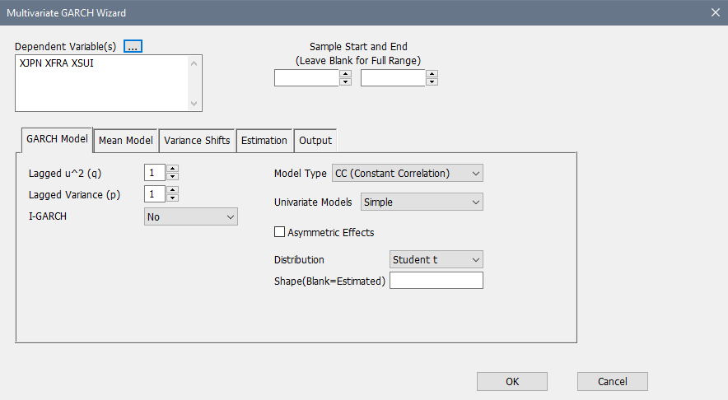
Task: Enable the Asymmetric Effects checkbox
Action: pos(279,233)
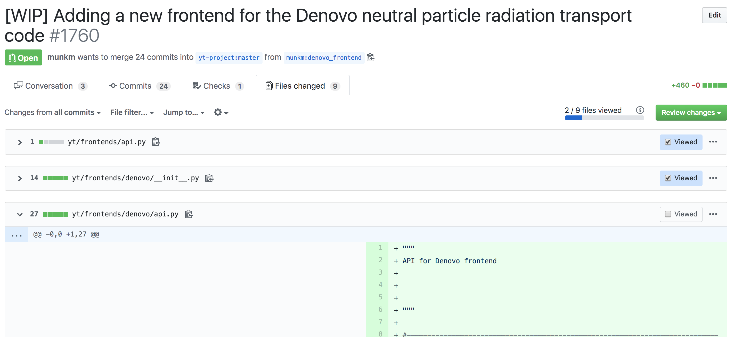Screen dimensions: 734x337
Task: Copy yt/frontends/denovo/api.py path icon
Action: (189, 214)

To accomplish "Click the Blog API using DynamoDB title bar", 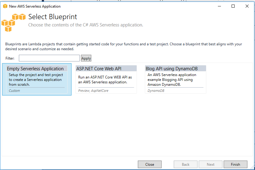I will [x=176, y=68].
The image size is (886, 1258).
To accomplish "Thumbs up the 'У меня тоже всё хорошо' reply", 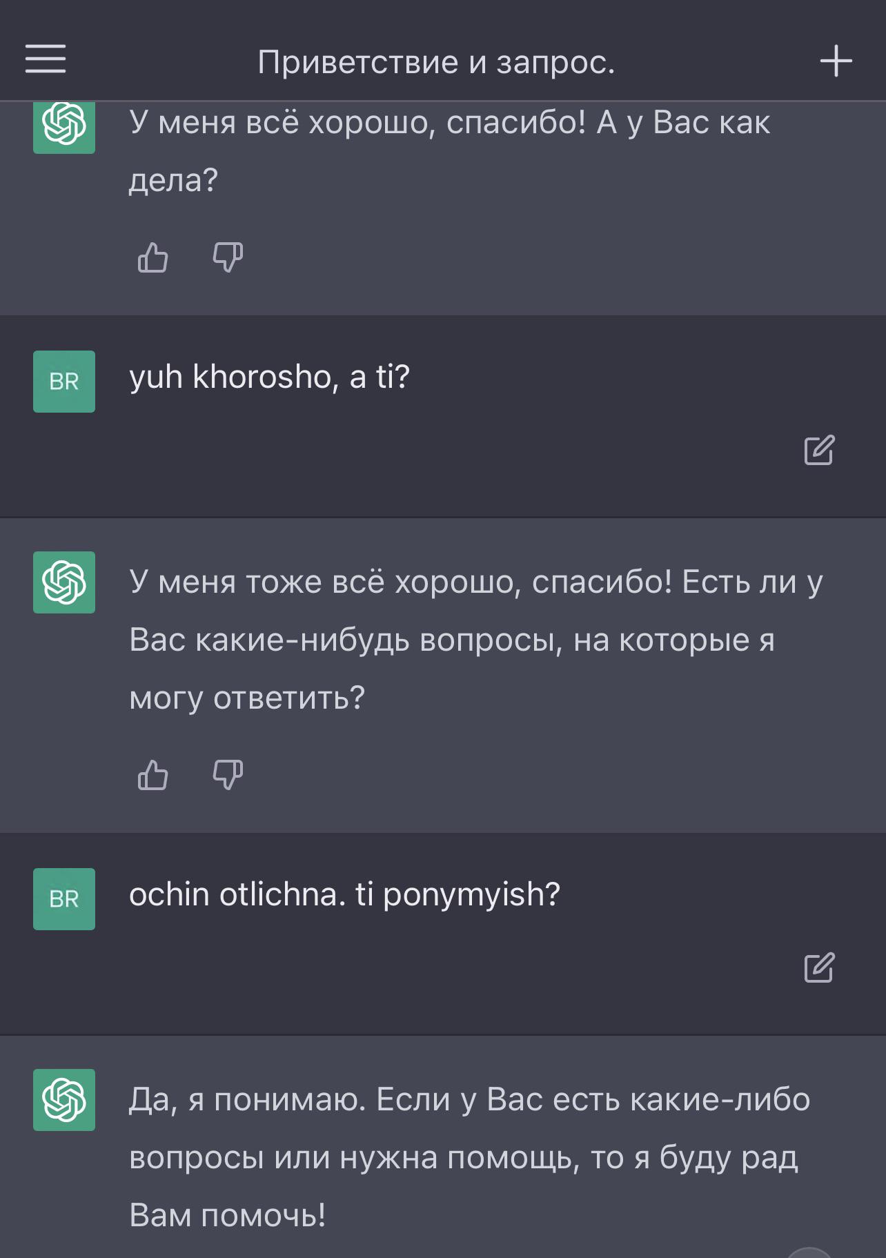I will [x=153, y=776].

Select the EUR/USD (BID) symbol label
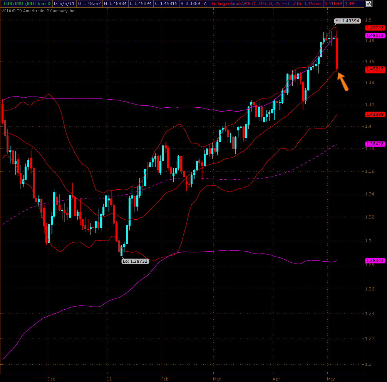pos(18,3)
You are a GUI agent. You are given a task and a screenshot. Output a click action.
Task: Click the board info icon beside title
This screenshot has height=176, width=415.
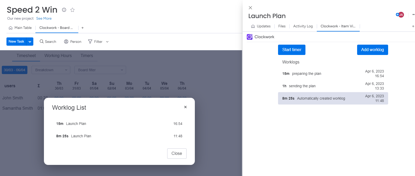(64, 10)
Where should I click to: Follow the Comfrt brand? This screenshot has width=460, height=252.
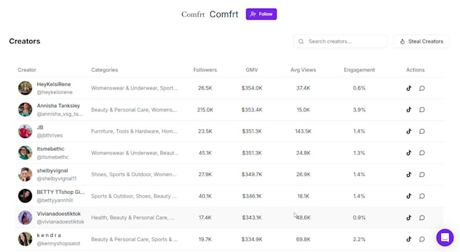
****************************************
● What needs to be done
Begin at the line containing "You are a GUI" and stop at the final line of the data. Retype those lines exactly, without the pictures.

● Result for this task
You are a GUI agent. You are given a task and a screenshot. Output a click action.
Task: Click the board info icon beside title
This screenshot has height=176, width=415.
(64, 10)
Where should I click to: Follow the Comfrt brand? This screenshot has width=460, height=252.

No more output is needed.